[Collected data entries]
━━━

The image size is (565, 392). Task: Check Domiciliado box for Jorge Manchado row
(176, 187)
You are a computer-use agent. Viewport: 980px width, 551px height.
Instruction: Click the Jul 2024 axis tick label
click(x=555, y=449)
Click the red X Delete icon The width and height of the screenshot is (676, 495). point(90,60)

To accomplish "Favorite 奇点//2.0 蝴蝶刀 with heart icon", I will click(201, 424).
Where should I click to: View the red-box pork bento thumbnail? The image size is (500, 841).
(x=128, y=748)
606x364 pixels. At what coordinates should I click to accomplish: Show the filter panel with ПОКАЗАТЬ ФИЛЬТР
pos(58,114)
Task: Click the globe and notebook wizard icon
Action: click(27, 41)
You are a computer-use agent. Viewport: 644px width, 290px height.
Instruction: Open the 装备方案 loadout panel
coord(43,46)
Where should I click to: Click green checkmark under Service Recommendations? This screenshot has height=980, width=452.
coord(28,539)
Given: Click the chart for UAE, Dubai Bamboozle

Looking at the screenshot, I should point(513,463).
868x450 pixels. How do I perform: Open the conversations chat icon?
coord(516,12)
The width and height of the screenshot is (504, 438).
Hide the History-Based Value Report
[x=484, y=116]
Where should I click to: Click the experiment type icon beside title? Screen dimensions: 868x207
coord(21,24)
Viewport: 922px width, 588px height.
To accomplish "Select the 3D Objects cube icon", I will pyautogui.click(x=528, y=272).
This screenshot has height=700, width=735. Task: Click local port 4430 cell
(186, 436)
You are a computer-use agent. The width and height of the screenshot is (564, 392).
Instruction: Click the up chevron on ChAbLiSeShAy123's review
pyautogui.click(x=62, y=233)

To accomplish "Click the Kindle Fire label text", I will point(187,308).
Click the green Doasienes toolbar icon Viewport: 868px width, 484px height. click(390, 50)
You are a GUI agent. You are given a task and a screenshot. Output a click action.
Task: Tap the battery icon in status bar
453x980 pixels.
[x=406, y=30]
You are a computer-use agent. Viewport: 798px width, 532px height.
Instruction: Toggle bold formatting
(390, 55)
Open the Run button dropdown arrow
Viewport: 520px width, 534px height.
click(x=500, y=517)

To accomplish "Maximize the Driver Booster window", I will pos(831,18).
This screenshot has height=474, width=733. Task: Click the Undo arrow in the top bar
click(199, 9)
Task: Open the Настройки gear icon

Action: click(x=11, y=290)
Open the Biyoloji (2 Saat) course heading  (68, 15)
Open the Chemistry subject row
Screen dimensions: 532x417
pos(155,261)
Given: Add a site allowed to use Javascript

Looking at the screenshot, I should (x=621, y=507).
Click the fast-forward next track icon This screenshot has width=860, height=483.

━━━

WHAT YOU SHOULD DO: All of the records above should be copied exactly.

WORKED SOLUTION:
The image size is (565, 392). Task: Check Domiciliado box for Jorge Manchado row
(176, 187)
You are a computer-use agent. Viewport: 980px width, 551px height.
Instruction: Click the Jul 2024 axis tick label
click(x=555, y=449)
Click the red X Delete icon The width and height of the screenshot is (676, 495). point(90,60)

To accomplish "Favorite 奇点//2.0 蝴蝶刀 with heart icon", I will click(201, 424).
Where should I click to: View the red-box pork bento thumbnail? The image size is (500, 841).
(x=128, y=748)
606x364 pixels. At what coordinates should I click to accomplish: Show the filter panel with ПОКАЗАТЬ ФИЛЬТР
pos(58,114)
Task: Click the globe and notebook wizard icon
Action: click(27, 41)
You are a computer-use agent. Viewport: 644px width, 290px height.
Instruction: Open the 装备方案 loadout panel
coord(43,46)
Where should I click to: Click green checkmark under Service Recommendations? This screenshot has height=980, width=452.
coord(28,539)
Given: Click the chart for UAE, Dubai Bamboozle

Looking at the screenshot, I should point(513,463).
868x450 pixels. How do I perform: Open the conversations chat icon?
coord(516,12)
The width and height of the screenshot is (504, 438).
Hide the History-Based Value Report
[x=484, y=116]
Where should I click to: Click the experiment type icon beside title? Screen dimensions: 868x207
coord(21,24)
Viewport: 922px width, 588px height.
To accomplish "Select the 3D Objects cube icon", I will pyautogui.click(x=528, y=272).
This screenshot has height=700, width=735. Task: Click local port 4430 cell
(186, 436)
You are a computer-use agent. The width and height of the screenshot is (564, 392).
Instruction: Click the up chevron on ChAbLiSeShAy123's review
pyautogui.click(x=62, y=233)

To accomplish "Click the Kindle Fire label text", I will point(187,308).
Click the green Doasienes toolbar icon Viewport: 868px width, 484px height. click(390, 50)
You are a GUI agent. You are given a task and a screenshot. Output a click action.
Task: Tap the battery icon in status bar
453x980 pixels.
[x=406, y=30]
You are a computer-use agent. Viewport: 798px width, 532px height.
Instruction: Toggle bold formatting
(390, 55)
Open the Run button dropdown arrow
Viewport: 520px width, 534px height.
click(x=500, y=517)

To accomplish "Maximize the Driver Booster window", I will pos(831,18).
This screenshot has height=474, width=733. Task: Click the Undo arrow in the top bar
click(199, 9)
Task: Open the Настройки gear icon

Action: click(x=11, y=290)
Open the Biyoloji (2 Saat) course heading  (68, 15)
Open the Chemistry subject row
Screen dimensions: 532x417
pos(155,261)
Given: Add a site allowed to use Javascript

Looking at the screenshot, I should (x=621, y=507).
Click the fast-forward next track icon This screenshot has width=860, height=483.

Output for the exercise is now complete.